Avec le développement des établissements humains dans les centres urbains du pays, l’utilisation de l’eau a considérablement augmenté et la demande et la pression sur les ressources hydriques dépassent largement les capacités des infrastructures citadines. En conséquence, les services publics ne sont pas en mesure de répondre à une telle demande, ce qui engendre l’émergence de conflits entre et au sein des communautés.

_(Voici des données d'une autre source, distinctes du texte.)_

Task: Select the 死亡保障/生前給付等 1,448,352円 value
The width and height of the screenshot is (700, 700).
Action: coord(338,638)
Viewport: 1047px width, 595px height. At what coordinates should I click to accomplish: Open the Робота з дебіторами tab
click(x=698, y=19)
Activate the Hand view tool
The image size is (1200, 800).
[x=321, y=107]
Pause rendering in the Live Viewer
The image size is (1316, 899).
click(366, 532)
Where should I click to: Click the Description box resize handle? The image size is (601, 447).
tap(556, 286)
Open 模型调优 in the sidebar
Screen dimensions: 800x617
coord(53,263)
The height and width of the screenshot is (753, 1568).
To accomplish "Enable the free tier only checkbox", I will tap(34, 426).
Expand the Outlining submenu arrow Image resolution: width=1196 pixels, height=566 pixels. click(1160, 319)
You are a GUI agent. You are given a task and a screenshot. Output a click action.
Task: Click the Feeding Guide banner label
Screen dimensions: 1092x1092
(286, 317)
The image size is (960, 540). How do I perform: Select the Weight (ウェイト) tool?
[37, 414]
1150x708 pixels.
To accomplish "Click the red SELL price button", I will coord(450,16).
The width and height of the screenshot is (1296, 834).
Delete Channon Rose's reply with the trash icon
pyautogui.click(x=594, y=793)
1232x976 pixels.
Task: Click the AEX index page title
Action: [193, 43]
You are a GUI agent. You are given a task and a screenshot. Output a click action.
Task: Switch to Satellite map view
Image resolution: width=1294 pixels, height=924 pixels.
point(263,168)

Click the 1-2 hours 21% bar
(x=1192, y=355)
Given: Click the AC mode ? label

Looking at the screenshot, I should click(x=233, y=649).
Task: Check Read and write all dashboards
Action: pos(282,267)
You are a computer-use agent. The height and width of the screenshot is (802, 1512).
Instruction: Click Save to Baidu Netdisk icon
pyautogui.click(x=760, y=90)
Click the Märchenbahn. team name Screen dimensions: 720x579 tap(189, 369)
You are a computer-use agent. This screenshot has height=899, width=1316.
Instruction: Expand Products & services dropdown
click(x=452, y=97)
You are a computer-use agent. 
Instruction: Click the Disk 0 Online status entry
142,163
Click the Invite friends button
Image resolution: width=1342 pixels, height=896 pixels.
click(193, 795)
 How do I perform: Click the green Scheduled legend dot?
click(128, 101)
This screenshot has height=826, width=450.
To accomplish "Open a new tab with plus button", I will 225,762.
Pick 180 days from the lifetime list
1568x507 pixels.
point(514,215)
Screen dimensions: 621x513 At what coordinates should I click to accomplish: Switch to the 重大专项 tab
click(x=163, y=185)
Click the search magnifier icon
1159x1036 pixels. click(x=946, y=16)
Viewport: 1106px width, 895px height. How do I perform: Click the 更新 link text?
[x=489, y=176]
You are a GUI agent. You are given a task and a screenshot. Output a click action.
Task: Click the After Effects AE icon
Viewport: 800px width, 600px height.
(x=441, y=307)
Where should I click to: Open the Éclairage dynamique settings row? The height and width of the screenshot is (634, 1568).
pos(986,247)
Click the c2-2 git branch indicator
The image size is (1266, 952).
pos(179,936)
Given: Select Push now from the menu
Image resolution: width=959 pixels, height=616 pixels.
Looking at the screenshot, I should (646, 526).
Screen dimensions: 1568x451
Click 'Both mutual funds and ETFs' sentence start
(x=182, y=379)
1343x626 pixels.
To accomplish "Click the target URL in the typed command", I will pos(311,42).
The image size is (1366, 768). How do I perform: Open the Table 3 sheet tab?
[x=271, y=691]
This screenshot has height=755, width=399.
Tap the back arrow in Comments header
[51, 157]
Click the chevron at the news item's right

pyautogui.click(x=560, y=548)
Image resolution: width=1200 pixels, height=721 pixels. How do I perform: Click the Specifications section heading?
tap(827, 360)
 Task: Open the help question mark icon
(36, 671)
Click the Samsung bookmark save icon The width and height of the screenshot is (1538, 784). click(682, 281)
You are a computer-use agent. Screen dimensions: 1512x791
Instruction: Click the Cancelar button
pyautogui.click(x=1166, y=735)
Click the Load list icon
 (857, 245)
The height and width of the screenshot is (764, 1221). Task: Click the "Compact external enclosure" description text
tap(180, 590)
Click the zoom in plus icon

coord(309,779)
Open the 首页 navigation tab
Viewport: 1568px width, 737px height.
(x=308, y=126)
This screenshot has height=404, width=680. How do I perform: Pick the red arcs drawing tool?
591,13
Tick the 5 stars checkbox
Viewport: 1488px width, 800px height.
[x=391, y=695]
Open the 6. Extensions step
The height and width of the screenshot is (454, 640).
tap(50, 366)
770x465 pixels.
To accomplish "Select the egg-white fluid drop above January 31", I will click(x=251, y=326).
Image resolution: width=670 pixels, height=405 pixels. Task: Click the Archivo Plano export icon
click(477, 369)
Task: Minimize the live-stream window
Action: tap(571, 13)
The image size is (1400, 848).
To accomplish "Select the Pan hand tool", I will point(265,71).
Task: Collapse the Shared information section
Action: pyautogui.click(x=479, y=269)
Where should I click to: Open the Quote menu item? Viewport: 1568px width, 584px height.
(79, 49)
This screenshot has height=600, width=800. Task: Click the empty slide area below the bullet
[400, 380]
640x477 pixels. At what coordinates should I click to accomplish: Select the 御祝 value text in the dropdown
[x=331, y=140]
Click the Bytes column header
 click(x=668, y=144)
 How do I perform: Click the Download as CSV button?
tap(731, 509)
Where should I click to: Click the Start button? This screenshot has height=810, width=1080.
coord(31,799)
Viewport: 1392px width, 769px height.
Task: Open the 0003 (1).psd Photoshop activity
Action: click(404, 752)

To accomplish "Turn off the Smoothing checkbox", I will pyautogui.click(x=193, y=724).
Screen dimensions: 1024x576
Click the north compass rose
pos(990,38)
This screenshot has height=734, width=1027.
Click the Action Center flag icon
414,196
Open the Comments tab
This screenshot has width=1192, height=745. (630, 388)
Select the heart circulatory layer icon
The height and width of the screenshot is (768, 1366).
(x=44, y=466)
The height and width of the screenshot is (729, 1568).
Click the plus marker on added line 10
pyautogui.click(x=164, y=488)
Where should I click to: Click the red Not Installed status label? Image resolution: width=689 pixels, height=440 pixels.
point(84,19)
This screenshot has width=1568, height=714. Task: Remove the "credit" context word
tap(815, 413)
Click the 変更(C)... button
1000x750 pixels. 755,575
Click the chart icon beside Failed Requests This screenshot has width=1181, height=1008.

Alors que la concurrence régionale pour les ressources en eau s’intensifie, tant à l’échelle industrielle qu’individuelle, l’investissement dans les infrastructures physiques devient essentiel pour atténuer la pression exercée sur les cours d’eau et garantir la pérennité de ressources qui se font de plus en plus rares. Plus importants encore sont les efforts visant à faire évoluer les attitudes sociales et politiques à l’égard des ressources en eau, ainsi qu’à renforcer les mécanismes de soutien immatériel en place, tels que les associations d’usagers de l’eau et les coopératives agricoles, qui peuvent atténuer les tensions liées aux ressources et améliorer les pratiques de gestion et d’exploitation des cours d’eau. Découvrez comment certains innovateurs contribuent à réduire la pression sur les ressources en eau dans les montagnes kirghizes.
Pour un peuple qui, traditionnellement et historiquement, a toujours vécu en harmonie avec la planète, ne contribuant qu’à hauteur de 0,032 % aux émissions mondiales de carbone, il est essentiel d’encourager des attitudes qui considèrent l’eau comme un bien social et un héritage à transmettre aux générations futures en République kirghize, conclut Asel Murzakulova. Il s’agit ici d’un enjeu fondamental, qui permettra au peuple kirghize, ainsi qu’aux populations de toute l’Asie centrale de faire face aux défis futurs à l’intersection de leur héritage historique, de la montée des températures et de l’accélération de la fonte de leurs glaciers.